Comparative Literary Studies at Northwestern

The Comparative Literary Studies (CLS) Program is an interdepartmental, interdisciplinary program for the study of literature across national and linguistic lines. As its name indicates, its area of study encompasses literature, but unlike other literary disciplines the objects it investigates are not situated in any one national tradition or any one natural language. Rather, its boundary is defined by the plurality and diversity of differing cultural and linguistic traditions. In respect to such differences, the comparisons pursued in CLS do not primarily strive to establish parity between what is being compared, but rather explore problems that develop across different language-traditions and emerge out of their interaction.

Since such problems encompass the literatures of diverse cultures and traditions, they are determined first and foremost not simply by language, but by linguistic diversity. Moreover, the literary dimension of this diversity defines it as not just inter-linguistic but also and perhaps above all as intra-linguistic. Thus, for CLS, "natural" or "national" languages are never homogeneous or self-identical: beyond their divisions into dialects and idiolects of all sorts, they are divided intrinsically and constitutively by their signifying function, which at the same time also opens them to interaction with other signifying media.

Its tradition of close textual reading places comparative literary studies in a unique position to interact with developing studies of non-verbal media. What CLS has to contribute to media studies generally is its accumulated experience in the interpretation of signifying processes as they operate discursively. What it has to learn from non-literary media studies and other disciplines is how these processes operate in other discursive contexts and in non-discursive media.

Since the subject-matter of comparative literary studies is not defined in terms of linguistic, national or cultural homogeneity, the discipline of comparative literature demands constant reflection, reevaluation and redefinition; hence its constitutive attention to questions of theory and method, which however should never be isolated from the many and variegated practices of language and its interpretation.

As a result, CLS seeks to collaborate closely with other literature programs and with disciplines such as philosophy, political theory and media studies (such as music, film, theater, art history).
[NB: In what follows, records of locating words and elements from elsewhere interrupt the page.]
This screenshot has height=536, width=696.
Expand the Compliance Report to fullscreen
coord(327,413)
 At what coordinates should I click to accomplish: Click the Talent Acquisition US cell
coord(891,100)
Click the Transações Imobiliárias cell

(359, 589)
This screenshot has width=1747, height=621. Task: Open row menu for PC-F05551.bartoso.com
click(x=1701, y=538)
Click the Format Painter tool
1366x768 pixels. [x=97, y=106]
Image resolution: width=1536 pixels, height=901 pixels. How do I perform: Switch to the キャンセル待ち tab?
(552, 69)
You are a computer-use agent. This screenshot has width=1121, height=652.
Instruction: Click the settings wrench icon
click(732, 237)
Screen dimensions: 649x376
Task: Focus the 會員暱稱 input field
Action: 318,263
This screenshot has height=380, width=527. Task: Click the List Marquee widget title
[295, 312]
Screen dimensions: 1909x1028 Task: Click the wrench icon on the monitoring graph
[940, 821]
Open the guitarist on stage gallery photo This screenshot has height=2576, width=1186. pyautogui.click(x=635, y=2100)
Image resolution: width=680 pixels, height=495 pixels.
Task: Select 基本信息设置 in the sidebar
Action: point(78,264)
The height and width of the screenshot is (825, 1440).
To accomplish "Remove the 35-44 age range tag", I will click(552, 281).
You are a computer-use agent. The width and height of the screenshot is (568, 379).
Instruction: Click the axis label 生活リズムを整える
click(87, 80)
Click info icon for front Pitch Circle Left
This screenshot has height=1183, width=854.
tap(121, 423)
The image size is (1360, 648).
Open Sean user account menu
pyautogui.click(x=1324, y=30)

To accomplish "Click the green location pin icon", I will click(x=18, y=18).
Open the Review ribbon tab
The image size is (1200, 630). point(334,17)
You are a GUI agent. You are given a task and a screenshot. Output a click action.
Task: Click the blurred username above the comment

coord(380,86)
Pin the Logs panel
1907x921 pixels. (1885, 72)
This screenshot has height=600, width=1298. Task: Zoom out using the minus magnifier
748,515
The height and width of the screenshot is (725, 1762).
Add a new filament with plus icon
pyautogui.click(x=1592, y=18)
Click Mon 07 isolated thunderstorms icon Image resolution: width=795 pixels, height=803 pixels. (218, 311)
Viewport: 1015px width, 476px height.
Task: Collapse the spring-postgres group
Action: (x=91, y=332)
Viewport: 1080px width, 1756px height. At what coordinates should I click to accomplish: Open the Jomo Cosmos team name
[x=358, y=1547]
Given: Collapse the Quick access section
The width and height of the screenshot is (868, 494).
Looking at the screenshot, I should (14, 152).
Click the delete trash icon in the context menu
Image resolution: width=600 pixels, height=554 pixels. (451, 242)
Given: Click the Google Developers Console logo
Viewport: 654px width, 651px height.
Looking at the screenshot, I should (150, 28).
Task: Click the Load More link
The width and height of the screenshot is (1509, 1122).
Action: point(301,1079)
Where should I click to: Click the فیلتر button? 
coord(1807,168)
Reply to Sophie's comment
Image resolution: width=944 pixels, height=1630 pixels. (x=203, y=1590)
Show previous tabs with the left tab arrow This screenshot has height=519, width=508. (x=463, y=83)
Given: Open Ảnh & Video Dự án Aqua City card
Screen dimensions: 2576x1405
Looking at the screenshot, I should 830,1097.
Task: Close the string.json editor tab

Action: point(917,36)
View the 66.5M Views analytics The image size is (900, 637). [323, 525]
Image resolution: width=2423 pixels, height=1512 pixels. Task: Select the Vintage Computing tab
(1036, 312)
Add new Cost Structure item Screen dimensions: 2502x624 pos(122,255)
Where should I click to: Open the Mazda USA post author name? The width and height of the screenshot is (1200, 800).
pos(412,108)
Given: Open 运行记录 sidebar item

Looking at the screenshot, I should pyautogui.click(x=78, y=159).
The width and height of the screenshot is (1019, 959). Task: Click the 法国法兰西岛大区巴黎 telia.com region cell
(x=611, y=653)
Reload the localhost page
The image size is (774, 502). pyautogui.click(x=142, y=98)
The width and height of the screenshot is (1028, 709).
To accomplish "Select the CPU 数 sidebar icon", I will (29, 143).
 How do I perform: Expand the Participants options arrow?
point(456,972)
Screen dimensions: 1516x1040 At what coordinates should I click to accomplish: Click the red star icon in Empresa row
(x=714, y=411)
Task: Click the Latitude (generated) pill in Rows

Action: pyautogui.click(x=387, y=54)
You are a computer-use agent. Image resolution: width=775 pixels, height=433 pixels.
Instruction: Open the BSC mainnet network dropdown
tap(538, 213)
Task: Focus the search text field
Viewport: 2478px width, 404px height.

This collaboration is in the first instance intra-university, but can, in certain cases, involve exchanges with other local universities, whose special competence is of particular relevance to CLS.

Literary Events at Northwestern

Latest News

Congratulations to Julia Ng, who has been awarded the prestigious Charles Bernheimer Prize for the best dissertation of 2013, conferred by the American Comparative Literature Association. Julia received her PhD in Comparative Literary Studies this year with a dissertation written under the supervision of Peter Fenves, David Van Zanten, and Samuel Weber entitled "Conditions of Impossibility: Failures and Fictions of Perpetual Peace." Julia is currently a postdoctoral fellow at the Mahindra Humanities Center at Harvard, where she is conducting research on her new project,"Body, Force, Right: Towards a Literary Theory of Posthumous Life." If you will be attending the ACLA Conference this year, please stop by the banquet to see Julia receive her award.

 

Congratulations to CLS Graduate Student Sarah Mann-O'Donnell, who was recognized at The Graduate School's inaugural Awards and Recognition Dinner, celebrating honorees who have made notable contributions to graduate life at Northwestern University.  Sarah was presented the student award for Diversity.